A psychologist's advice to maintain your routine during the COVID-19 pandemic
Regular tasks often recharge our 'mental' batteries, says Dr. Dayna Lee-Baggley
Normal, everyday tasks like showering, eating proper meals and exercising may no longer be the No. 1 priority — but a clinical psychologist in Halifax is reminding people that maintaining a routine is especially important during the COVID-19 pandemic.
"Our frontal lobe, which is the part that controls behaviour — it's like a battery, you have to keep it charged," Dr. Dayna Lee-Baggley with the Nova Scotia Health Authority told CBC's Information Morning Thursday.
"And so it's especially important in this time to be deliberate and purposeful about charging our batteries."
Lee-Baggley says one way to recharge that battery is to stick to a daily routine.
But even professionals can have bad days.
"On Monday, I was focused on my kid. I was focused on patients. I was focused on getting things done. And it was three o'clock in the afternoon, and I realized I hadn't eaten anything. I was dehydrated," Lee-Baggley said.
She said she was surprised by how much effort it took to focus on ordinary tasks like eating meals, but during the COVID-19 pandemic when routines are thrown out of balance, she said it is understandable.
Routines were disrupted again Thursday, when Premier Stephen McNeil announced Nova Scotia's state of emergency was extended for another two weeks.
Now, Lee-Baggley keeps a list of important daily tasks on her fridge to remind her to recharge her mental battery.
Her conversation with Information Morning host Portia Clark has been edited for clarity and length.
Q: To maintain your routine, you have this personal checklist on your fridge. What do you have on your checklist?
A: Sometimes my frontal lobe is so tired I can't even remember what the things are I'm supposed to do to recharge. I literally made a checklist to put on my fridge to remind me and to be deliberate and conscious about trying to check them off each day. Some of the things that are on my list are exercise, drinking water, eating green things, stretching, sleeping, socializing — having a sense of purpose. Over the last couple of days, I actually had to add showering because I realized I wasn't even doing that regularly and that actually is a recharge for me. It makes me feel like I'm ready to start my day, that I've got a few things together and ready to go.
Q: Do you have fun things on your list?
A: Absolutely. I have a couple. These are kind of luxurious things for me. I have "do face masks" and "paint my nails" because they are things I don't normally do. I get some of those fancy teas from David's Teas and I have a fancy mug. I've also learned how to have Zoom drinking parties. So I've learned how to socialize through Zoom. We all bring a cocktail and we chat together because those are definitely things that will charge your batteries.
Q: What about having pets or having other people in the home? Do they help keep you on routine and remind you to do the things you need?
A: The thing about building a routine is that it's going to take less frontal lobe energy if you start doing things as routine, so if you get up at the same time every day [or] have the same breakfast every day. The more you can turn it into routine, then you just make it easier for the frontal lobe. But then also things get in the way of that. So life's going to get in the way, meetings are going to get away, other people in your household — things will change. At that point, we also just want to be really kind to ourselves about the fact that we're not going to follow the routine, this is not going to be the most productive time in your life and to be kind to ourselves and other people.

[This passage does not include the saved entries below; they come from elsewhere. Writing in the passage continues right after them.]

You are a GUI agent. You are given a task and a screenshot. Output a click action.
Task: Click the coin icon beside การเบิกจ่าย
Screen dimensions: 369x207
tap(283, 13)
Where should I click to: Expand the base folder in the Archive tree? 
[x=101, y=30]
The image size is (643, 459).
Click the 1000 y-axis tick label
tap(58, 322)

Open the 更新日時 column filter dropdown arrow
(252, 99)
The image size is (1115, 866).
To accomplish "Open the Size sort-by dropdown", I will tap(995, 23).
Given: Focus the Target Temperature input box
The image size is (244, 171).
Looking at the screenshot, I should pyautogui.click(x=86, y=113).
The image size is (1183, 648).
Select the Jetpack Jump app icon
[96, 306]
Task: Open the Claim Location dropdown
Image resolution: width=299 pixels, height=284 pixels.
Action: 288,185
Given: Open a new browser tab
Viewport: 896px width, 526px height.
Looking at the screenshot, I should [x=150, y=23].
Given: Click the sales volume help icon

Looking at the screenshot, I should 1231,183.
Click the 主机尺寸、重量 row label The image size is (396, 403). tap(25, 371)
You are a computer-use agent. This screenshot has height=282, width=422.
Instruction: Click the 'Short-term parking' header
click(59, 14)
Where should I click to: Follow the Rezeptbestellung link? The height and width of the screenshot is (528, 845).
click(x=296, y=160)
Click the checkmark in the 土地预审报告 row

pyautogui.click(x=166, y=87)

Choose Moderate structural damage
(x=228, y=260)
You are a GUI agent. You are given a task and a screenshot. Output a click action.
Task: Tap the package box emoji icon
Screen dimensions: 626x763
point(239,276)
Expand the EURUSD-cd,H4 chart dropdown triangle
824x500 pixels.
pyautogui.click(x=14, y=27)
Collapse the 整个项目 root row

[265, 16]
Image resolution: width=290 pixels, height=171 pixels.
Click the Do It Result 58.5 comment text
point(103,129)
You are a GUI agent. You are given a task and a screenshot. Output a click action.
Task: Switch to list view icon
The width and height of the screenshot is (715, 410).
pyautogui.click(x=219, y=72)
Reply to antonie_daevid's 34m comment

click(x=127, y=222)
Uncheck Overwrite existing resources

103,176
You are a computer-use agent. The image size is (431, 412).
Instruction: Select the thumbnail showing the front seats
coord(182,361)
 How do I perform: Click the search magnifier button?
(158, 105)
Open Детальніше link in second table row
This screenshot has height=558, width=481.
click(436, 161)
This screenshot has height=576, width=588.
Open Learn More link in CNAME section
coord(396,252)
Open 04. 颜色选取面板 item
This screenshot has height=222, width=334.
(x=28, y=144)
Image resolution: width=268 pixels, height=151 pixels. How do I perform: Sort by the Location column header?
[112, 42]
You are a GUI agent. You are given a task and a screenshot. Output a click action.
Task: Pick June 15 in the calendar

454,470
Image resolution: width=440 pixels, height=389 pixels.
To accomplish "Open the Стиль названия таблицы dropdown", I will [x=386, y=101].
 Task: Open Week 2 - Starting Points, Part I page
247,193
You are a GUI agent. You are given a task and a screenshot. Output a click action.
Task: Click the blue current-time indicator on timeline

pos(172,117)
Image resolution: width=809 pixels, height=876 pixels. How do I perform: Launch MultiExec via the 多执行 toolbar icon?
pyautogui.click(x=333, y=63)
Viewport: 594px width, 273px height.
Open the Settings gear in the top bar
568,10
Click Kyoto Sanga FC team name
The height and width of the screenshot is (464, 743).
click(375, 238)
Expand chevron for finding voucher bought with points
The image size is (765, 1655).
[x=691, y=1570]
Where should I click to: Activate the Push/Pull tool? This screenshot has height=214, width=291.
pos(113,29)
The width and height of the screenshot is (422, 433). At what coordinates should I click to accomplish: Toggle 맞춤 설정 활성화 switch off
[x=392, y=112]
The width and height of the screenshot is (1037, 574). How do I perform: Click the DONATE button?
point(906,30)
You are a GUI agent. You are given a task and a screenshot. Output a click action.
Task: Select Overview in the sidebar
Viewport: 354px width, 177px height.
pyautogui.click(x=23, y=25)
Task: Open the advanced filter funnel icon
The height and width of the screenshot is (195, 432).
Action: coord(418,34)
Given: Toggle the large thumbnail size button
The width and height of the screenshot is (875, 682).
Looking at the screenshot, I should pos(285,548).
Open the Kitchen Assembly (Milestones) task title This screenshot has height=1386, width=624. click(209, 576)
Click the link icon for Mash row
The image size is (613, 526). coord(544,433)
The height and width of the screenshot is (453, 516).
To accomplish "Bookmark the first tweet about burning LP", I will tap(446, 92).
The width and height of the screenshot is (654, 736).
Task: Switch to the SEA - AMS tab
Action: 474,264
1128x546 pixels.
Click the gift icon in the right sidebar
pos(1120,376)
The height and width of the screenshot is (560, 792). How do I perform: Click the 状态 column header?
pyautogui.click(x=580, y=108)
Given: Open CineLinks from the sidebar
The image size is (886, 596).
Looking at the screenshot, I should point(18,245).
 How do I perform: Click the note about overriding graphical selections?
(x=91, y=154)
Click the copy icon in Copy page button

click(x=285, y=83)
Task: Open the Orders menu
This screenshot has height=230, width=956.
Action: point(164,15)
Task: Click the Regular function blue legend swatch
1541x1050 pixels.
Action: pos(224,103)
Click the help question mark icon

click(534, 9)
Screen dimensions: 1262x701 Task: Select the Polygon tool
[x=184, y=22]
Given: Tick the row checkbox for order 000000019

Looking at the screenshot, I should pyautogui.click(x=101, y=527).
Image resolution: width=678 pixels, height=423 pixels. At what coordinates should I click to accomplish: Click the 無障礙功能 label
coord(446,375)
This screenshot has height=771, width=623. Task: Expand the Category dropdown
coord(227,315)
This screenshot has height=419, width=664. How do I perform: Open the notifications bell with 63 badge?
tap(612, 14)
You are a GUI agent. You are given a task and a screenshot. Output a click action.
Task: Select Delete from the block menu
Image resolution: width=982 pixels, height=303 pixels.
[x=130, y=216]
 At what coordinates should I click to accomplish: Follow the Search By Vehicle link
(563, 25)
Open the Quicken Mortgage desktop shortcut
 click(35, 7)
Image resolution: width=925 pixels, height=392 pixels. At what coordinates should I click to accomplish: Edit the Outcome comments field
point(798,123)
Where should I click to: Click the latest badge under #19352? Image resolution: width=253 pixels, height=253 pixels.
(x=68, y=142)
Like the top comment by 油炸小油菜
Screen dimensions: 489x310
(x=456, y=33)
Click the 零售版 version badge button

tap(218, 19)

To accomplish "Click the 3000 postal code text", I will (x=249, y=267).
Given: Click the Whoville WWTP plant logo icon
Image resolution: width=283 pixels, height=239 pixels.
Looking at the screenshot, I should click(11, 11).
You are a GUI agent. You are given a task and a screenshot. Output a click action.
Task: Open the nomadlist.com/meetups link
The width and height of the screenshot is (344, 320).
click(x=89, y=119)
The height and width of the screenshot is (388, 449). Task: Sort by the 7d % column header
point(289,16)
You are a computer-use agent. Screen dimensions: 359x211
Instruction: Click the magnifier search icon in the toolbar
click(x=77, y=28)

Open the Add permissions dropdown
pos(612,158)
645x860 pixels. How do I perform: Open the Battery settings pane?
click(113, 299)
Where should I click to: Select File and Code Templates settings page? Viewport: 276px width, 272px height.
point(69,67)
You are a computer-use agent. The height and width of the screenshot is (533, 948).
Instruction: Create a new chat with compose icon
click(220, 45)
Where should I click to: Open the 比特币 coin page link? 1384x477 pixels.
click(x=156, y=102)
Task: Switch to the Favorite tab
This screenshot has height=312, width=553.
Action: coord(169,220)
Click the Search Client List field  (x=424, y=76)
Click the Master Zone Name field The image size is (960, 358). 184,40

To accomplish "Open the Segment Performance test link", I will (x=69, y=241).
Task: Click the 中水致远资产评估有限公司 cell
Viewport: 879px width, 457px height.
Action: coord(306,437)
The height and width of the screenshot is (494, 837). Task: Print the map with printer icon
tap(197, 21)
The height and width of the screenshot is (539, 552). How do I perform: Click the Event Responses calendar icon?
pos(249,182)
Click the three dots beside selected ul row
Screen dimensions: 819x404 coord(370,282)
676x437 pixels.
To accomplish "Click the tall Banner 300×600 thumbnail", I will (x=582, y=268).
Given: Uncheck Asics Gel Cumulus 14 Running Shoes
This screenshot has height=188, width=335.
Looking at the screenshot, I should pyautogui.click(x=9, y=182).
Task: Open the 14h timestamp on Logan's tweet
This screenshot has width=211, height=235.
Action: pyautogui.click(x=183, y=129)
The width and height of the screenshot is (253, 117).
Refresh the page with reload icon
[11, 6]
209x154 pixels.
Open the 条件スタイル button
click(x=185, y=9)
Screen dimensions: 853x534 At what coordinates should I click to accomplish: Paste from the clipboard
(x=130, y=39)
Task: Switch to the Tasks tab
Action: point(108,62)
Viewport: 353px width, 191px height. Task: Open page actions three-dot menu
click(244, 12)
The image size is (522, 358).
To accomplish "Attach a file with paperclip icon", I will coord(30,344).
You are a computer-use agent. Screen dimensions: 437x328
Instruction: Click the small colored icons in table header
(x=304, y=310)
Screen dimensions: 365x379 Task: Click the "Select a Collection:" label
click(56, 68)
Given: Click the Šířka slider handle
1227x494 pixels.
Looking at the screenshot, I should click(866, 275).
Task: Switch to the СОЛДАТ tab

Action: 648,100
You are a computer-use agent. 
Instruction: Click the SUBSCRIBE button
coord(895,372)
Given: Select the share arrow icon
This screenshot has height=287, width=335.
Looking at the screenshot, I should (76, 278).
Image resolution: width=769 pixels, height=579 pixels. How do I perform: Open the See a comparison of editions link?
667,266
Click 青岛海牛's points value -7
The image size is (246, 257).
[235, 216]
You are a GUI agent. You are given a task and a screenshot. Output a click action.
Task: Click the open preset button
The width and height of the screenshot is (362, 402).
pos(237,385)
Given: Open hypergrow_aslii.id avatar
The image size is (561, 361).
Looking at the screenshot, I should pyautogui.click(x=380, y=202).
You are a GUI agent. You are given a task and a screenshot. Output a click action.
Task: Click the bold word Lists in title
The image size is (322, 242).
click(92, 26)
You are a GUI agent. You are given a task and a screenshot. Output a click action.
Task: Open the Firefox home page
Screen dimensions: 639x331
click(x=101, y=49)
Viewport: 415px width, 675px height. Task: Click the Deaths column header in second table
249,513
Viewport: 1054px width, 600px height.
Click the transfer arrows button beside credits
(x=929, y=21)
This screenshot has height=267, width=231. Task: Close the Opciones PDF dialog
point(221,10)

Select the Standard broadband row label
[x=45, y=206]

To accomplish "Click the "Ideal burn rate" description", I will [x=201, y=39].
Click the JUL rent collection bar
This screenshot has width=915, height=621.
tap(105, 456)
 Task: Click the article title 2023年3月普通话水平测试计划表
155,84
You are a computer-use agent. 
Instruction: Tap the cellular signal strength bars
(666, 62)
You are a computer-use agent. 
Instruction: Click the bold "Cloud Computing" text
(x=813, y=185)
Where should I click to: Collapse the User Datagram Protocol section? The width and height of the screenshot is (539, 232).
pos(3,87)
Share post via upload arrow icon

Q: How can routine be useful to health-care providers?
A: In particular, I think that health-care providers need to be really conscious about charging their batteries. I spent most of the entirety of my career working with physicians and nurses and on average, health-care providers have pretty good immune systems. They're pretty good at fighting off illness. What I think sometimes is getting in the way now is that they're overworked, they're burnt out dealing with a COVID-19 crisis, and so they don't have the reserves necessary to fight off this illness the way they might normally. There's also a lot of free resources that have come about to support health-care providers. The Canadian Psychological Association, for example, is offering free therapy to health-care providers. There's also lots of businesses that have offered free resources and so healthcare providers need to be really conscious about charging their battery.